Route Description
(Explanation to the table of main route characteristics) Departure at 6:30 AM.
Initially, the route follows a simple, crumbling ridge. Rock climbing category 2B.
Each section from R0–R1, R1–R2, R2–R3 ends with a gendarme, which are all ascended "head-on".
The section R3–R4 ends with a gendarme featuring an internal angle. This gendarme is easily bypassed to the left.
Similarly, the section 4–5 is ascended. However, bypassing the fifth gendarme to the left requires a handrail, using one rope.
After the fifth gendarme, there's a control cairn.
Further, the route traverses left along simple rocks for 100 m, leading to a crumbling rock wall. The wall is ascended with piton belay (rocks of third and fourth difficulty categories).

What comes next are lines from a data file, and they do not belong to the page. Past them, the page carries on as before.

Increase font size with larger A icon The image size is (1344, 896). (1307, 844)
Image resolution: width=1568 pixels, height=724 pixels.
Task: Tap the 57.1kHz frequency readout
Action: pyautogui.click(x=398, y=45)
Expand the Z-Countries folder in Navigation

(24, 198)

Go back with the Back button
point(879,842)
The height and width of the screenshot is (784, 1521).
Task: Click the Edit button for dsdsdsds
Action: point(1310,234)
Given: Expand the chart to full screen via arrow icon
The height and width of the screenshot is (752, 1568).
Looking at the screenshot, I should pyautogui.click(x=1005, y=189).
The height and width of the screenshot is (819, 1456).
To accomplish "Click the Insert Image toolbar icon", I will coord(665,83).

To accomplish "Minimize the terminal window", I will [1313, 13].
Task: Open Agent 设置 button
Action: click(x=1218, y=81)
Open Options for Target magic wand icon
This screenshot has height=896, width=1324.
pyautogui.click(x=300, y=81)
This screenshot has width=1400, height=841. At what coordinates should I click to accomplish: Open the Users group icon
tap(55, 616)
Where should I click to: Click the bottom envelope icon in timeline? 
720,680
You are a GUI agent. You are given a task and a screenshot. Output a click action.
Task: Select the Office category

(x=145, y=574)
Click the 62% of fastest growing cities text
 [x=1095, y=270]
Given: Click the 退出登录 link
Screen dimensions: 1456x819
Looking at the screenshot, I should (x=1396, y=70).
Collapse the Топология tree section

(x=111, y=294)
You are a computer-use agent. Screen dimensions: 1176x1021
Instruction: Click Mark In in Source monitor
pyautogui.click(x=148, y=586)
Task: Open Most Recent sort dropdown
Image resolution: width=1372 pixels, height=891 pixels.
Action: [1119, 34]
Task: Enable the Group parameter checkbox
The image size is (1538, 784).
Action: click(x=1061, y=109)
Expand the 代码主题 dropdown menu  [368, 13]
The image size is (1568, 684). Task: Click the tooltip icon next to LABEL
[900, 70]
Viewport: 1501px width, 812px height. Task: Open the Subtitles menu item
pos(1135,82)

Section 6–7 follows a simple, crumbling ridge leading to the confluence of the eastern and northeastern ridges. Crampons are put on here.
Section 7–8 is along a mixed ridge, very sharp, with alternating belay.
Section 8–9 involves a 20 m descent into a gap towards an ice wall.
Then, there's an ascent up the ice wall with step cutting (9–10).
After the ice wall, the route follows a very sharp and fairly steep, icy ridge (10–11) to the pre-summit rise (11–12).
The cairn is located just beyond the summit, five meters below on the Ежовый ridge, as the highest point is an icy dome.
The summit is reached at 2:30 PM.
The descent follows the ascent route.